Ce droit de préemption a été élargi depuis la loi ALUR en date du 24 mars 2014. En effet, auparavant le droit de préemption n’était possible que sur les biens immeubles. Dorénavant, ce droit s’applique également au droit meubles élargissant donc ce droit aux parts de sociétés civiles immobilières.
Désormais, le transfert de la majorité des parts d’une SCI, ou d’une fraction conférant au cessionnaire la majorité du capital social, est sujette au droit de préemption urbain, pourvu que le patrimoine de cette SCI soit constitué d’une unité foncière.

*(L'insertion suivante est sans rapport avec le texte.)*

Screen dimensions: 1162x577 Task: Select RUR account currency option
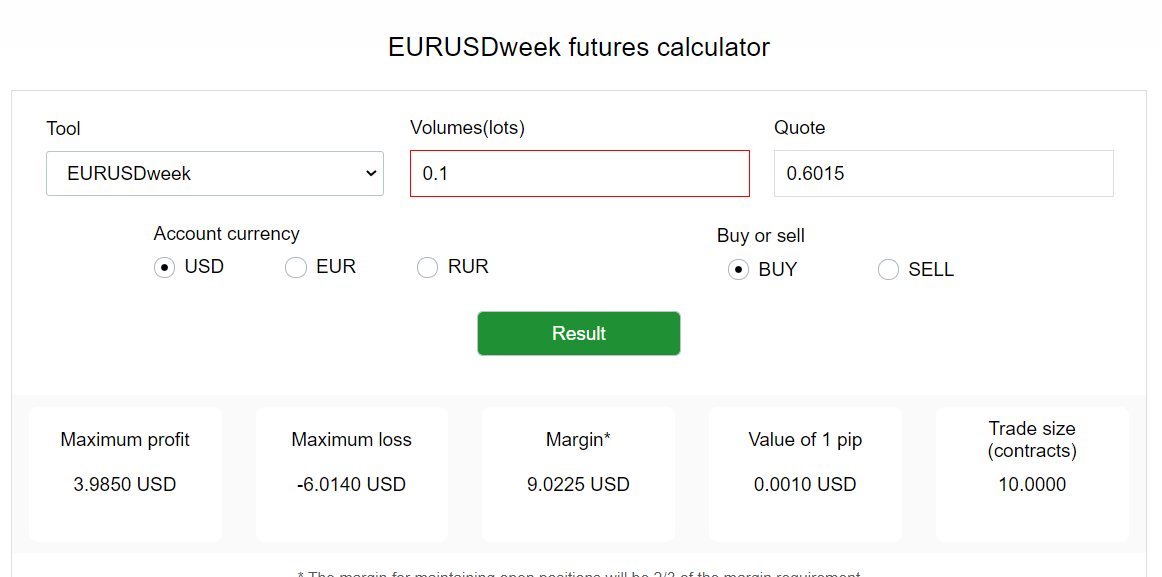pyautogui.click(x=428, y=267)
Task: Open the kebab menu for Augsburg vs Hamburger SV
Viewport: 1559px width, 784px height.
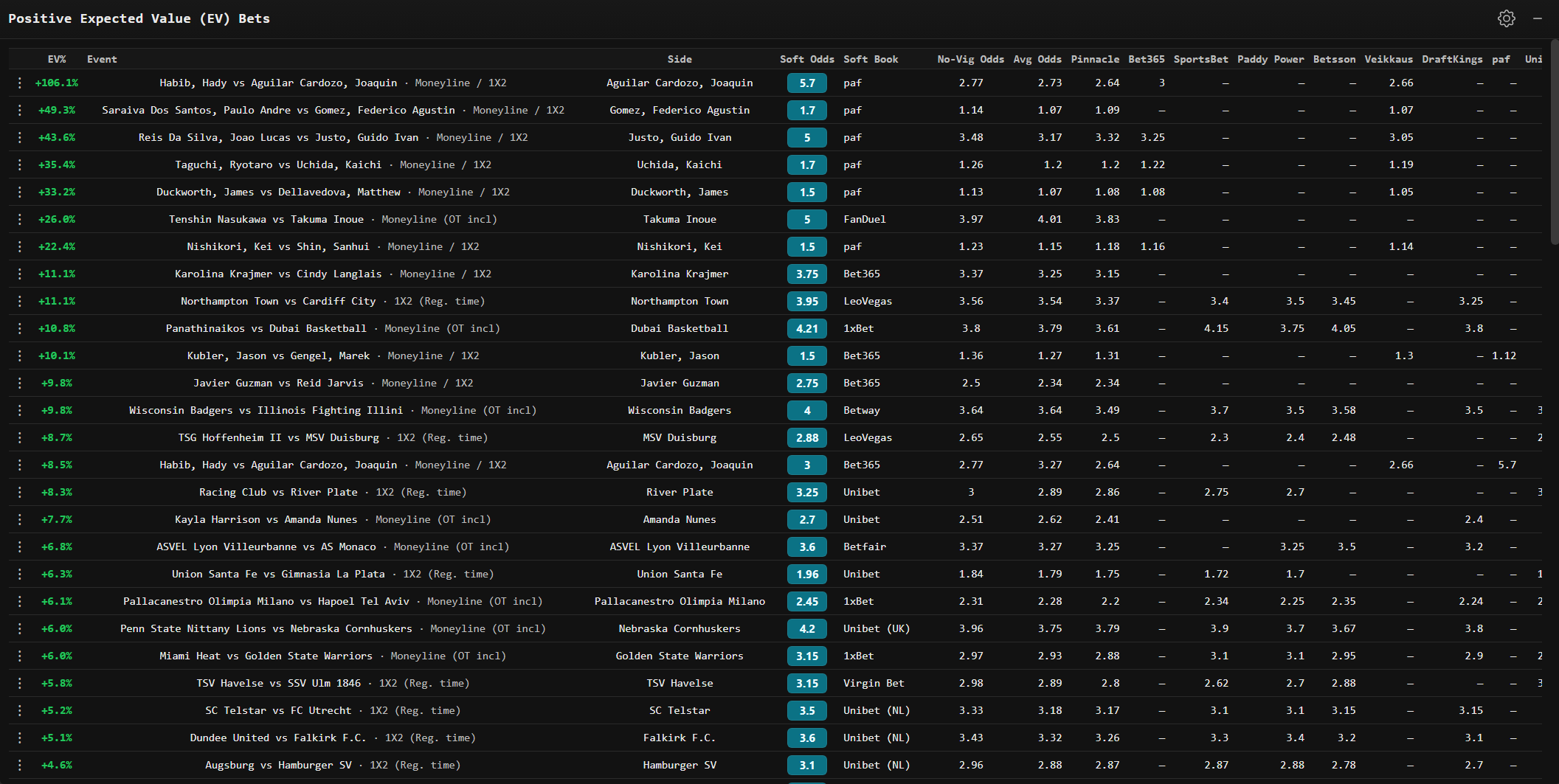Action: pos(19,765)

IX. Conflit entre Droit de Préemption et Agrément des Associés
Deux droits s’opposent : le droit de préemption relevant du droit public ainsi que l’agrément des coassociés relavant du droit privé. En effet, selon l’article 1861 Code civil, « Les parts sociales ne peuvent être cédées qu’avec l’agrément de tous les associés ».
Or, le droit de préemption accordé est censé représenter une prérogative permettant ladite cession et cet agrément vient donc dans les faits vider substantiellement l’effet de ce droit de préemption. Dès suite d’un refus, les associés se voit alors accorder un droit de rachat sur ces titres.
Cette question n’est en l’état actuel du droit non réglée par le législateur. Il faudrait alors se poser la question à nouveau face à un droit de préemption détenu par la puissance publique.